A Japanese wooden house looks pretty when new; but after some years when the outside is weather-beaten, the pillars begin to warp and the walls to crumble, its charms, too, are on the wane. A well-built house may be comfortable for twenty or at most thirty years, after which it is uninhabitable without considerable repairs. The few private houses which still remain that were built before the Restoration are at best rain-proof, and afford little protection against wind. There are certainly public buildings, such as shrines and temples, which have survived many centuries and are not unfrequently picturesque as they peer through their groves; but a close inspection would soon reveal the repairs they have undergone, pillars repainted, roofs retiled, gable-ends regilt, and the interior generally renovated. There is wanting in Japanese dwelling-houses that poetical charm which age lends to brick and stone buildings in the West with their dark-stained casements and ivy-mantled walls; and time which mellows and imparts a deeper hue to stone dry-rots wood and saps it of its strength, and long before storms make any impression upon brick, the frame-house falls to the ground. But in Japan it is not merely wind and rain that houses have to contend against; the earthquake is the foe that makes them to totter. Every earthquake, by shaking them up, tends to loosen the joints and disturb the equilibrium of the building; and as a good many such shocks, about a hundred and fifty, occur in the course of a year, their combined effect is by no means negligible. Houses have therefore to be built with the possible effects of earthquakes in view.
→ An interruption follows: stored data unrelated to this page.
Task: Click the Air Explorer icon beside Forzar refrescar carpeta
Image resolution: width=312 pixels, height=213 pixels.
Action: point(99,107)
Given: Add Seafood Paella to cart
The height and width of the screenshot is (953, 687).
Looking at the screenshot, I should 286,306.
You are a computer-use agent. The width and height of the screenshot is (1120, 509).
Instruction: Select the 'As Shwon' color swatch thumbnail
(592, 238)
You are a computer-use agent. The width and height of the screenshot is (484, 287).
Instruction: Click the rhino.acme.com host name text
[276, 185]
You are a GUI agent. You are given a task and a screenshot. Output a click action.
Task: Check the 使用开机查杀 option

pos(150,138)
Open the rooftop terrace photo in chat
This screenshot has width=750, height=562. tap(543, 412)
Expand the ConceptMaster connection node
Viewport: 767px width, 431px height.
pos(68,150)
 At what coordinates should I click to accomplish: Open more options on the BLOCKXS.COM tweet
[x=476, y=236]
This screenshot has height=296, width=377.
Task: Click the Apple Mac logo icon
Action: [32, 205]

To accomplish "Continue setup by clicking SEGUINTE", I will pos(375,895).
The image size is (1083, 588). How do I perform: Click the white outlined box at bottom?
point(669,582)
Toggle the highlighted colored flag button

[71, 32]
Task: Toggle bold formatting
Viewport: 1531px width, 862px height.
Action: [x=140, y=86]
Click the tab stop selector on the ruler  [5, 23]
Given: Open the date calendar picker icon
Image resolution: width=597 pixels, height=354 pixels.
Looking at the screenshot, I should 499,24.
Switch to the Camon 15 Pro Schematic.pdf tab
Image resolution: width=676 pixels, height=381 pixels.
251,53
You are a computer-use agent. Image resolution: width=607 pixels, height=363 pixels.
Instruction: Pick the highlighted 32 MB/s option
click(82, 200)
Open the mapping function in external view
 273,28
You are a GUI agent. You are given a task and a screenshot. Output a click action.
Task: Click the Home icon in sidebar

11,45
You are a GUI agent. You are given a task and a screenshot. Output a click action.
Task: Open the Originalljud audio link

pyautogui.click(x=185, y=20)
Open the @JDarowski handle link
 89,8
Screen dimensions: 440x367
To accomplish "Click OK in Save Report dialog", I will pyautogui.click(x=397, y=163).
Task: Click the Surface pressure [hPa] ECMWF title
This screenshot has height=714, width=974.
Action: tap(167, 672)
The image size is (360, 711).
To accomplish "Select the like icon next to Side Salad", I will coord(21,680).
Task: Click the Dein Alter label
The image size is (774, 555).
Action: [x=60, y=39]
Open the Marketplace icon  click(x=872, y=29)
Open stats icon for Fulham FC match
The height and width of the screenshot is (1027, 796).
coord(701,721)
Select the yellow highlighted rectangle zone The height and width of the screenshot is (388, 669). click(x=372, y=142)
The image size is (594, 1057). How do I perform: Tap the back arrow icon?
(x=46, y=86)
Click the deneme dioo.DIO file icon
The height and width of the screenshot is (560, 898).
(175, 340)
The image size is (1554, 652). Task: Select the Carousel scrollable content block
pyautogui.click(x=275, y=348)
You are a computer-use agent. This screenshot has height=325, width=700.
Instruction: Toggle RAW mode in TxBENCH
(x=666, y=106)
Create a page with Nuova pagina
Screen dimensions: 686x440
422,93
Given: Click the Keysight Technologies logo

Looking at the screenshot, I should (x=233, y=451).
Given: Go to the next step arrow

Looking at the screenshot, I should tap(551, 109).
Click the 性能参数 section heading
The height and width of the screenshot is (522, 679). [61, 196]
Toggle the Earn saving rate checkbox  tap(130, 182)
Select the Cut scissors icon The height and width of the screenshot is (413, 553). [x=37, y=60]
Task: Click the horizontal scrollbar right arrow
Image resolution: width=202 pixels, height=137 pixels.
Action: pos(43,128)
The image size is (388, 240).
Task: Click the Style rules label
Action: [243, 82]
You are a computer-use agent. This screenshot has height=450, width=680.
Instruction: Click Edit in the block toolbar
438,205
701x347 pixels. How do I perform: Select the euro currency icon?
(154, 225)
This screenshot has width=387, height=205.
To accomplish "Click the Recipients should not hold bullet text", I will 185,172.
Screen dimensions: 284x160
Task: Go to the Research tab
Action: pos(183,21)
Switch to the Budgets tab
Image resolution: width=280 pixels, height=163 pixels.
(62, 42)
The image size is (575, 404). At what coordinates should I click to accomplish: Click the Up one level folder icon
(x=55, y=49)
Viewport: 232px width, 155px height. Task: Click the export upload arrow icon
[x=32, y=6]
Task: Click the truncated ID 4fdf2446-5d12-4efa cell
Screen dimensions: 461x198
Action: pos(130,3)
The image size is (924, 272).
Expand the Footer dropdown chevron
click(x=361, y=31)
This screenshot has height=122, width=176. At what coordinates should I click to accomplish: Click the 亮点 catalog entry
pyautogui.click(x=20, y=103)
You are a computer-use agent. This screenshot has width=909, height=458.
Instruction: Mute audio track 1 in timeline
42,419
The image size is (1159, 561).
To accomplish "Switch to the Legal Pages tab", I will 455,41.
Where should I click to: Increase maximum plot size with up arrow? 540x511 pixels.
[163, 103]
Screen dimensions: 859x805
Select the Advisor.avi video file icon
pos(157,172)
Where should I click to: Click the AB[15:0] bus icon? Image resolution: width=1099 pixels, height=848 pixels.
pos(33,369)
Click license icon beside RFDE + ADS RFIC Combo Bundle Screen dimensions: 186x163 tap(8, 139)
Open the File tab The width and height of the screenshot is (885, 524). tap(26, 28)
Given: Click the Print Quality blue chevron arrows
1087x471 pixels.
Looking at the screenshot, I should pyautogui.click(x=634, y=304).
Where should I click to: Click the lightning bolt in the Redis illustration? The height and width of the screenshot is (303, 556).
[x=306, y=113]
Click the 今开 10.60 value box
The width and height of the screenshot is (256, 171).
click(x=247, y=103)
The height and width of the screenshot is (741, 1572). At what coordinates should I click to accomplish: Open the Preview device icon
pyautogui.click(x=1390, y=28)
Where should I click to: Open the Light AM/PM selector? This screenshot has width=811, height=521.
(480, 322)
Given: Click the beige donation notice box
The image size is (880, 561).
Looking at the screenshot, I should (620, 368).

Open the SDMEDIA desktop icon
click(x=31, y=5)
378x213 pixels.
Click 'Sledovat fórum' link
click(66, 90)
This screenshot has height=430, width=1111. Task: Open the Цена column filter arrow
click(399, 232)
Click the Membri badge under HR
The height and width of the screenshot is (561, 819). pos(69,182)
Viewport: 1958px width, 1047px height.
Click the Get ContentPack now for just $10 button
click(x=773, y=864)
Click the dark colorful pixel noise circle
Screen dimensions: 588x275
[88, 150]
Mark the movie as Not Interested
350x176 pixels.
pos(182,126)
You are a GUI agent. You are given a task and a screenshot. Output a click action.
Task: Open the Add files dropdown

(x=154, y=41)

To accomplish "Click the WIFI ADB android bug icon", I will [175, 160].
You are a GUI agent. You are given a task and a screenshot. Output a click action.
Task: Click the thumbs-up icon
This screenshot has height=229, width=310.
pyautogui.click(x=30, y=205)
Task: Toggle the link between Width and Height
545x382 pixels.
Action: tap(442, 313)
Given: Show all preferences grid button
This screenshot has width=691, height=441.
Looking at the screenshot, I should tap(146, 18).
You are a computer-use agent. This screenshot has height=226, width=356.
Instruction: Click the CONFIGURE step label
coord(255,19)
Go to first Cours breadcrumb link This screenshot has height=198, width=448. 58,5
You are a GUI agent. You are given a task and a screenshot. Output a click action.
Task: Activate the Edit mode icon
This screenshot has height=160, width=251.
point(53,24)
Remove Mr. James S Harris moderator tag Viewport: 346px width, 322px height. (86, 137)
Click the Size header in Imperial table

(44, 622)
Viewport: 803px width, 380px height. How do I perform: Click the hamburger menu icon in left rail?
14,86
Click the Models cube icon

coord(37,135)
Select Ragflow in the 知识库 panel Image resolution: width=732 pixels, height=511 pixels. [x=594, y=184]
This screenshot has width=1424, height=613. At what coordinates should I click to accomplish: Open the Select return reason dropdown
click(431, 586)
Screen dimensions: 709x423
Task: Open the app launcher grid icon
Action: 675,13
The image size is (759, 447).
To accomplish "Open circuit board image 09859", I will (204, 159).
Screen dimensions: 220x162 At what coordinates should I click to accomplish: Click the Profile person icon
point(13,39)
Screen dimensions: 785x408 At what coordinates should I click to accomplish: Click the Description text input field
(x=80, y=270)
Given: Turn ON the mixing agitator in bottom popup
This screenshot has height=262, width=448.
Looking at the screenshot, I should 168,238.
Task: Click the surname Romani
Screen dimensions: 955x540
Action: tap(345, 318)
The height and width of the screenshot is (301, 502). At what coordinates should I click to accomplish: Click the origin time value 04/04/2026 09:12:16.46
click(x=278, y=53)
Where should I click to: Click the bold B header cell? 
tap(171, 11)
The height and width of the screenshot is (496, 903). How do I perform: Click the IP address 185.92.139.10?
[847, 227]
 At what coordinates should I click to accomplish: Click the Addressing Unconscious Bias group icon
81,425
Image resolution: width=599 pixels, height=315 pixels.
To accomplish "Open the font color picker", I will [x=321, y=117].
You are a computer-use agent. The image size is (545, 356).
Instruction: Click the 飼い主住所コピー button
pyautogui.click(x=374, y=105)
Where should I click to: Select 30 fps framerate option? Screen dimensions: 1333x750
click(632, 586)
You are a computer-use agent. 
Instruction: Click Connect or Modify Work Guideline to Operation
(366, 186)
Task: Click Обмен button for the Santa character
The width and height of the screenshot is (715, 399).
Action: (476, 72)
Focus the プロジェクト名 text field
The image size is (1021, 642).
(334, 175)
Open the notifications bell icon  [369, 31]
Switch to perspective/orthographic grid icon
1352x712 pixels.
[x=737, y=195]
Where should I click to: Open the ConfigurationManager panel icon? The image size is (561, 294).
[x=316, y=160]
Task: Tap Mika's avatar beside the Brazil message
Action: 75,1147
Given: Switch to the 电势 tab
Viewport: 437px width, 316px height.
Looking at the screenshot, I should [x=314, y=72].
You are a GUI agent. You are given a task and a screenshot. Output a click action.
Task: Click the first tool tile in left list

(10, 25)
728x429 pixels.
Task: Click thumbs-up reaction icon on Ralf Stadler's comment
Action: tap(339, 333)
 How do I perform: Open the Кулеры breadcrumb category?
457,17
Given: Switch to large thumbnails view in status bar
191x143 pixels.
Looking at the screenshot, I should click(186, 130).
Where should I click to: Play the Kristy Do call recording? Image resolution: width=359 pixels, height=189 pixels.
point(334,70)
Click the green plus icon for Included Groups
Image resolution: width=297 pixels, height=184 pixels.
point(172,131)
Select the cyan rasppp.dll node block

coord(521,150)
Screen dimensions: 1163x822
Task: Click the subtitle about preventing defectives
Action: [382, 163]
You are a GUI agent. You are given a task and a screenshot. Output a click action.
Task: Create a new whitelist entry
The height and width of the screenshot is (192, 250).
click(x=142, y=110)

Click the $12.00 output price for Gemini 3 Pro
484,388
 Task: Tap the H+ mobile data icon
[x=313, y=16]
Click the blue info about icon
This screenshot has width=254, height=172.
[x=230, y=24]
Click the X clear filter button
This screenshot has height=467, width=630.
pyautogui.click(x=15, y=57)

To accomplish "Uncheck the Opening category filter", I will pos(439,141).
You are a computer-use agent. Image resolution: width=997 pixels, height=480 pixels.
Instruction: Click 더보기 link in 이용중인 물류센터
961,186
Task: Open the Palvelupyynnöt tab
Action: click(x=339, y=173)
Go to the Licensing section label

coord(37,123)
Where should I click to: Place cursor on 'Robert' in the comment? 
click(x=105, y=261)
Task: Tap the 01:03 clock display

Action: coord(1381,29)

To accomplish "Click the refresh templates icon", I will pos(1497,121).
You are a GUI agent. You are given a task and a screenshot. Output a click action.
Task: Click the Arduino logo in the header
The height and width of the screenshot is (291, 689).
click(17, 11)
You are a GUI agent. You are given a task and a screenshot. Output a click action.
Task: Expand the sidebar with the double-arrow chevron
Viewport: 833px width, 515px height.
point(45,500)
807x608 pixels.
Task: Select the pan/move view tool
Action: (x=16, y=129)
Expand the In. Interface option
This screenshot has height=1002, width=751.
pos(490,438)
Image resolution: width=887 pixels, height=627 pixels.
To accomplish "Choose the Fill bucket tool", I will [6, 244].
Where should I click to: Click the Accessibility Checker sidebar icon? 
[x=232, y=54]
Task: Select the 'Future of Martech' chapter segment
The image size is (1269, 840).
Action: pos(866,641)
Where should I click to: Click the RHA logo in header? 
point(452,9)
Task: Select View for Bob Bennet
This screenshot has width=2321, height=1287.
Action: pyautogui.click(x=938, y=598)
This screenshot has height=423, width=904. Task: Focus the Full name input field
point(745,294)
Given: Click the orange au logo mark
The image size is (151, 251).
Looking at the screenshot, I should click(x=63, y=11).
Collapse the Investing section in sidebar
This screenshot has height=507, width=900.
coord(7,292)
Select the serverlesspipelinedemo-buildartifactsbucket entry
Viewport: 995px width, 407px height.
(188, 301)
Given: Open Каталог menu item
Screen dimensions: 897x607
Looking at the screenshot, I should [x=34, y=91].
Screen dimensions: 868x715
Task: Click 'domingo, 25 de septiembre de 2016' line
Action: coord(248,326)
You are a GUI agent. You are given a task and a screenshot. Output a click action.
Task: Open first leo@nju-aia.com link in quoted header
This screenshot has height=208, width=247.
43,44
The most obvious of the provisions against earthquake effects is the small height of the houses. Most dwelling-houses in Tokyo have only one or two stories; there are far more of the former than of the latter; and even of the latter kind, the upper story is usually much smaller than the lower. The floor stands about two feet from the ground; the ceiling is eight or nine feet in height on the lower floor and often less than eight feet on the upper. The outer walls sometimes rest on a low stone course; but the verandah is supported by short wooden pillars resting on stone slabs. The house, in fact, merely stands on a few stone slabs and courses and can, as is indeed sometimes done, be lifted bodily and removed to another site. Over the verandah, if there is a story above, a small roof projects to prevent the rain from blowing into, the rooms behind it. The housetop is never flat, but has a great rough-hewn beam for roof-tree with rafters on either side, which are covered with lath. Semicircular tiles are laid over the roof-tree with a thick substratum of mortar, while the slanting sides are covered with pantiles. The gutter is sometimes made of copper, but more commonly of bamboo or tinplate. The roof is built before the walls or the floor. First, the ground is levelled and the stone foundation made for the pillars. Meanwhile the pillars, joists, beams, and ties have been made, and are now set up and fitted. As soon as the frame is built, the roof is put on and covered for the while with matting so as to enable the workmen to work inside irrespectively of the weather. The verandahs, floors, ceilings, and grooves for sliding-doors are made. The carpenter’s work is then done; and the tiler is called in for the roof-tiles, the plasterer for the walls, and the joiner for the sliding-doors. The tiles are of a uniform size and generally of the same shape. The walls are made with a lathing or frame of slender bamboo, which is covered with clay and over it one or more coatings of plaster. In some buildings the coatings of the outer walls are replaced by clapboards, which are painted black if the wood is of an inferior quality or too weather-beaten. The paper-hanger is called in to paper the sliding-doors and the mat-maker comes to cover the floor with mats. The house is then complete.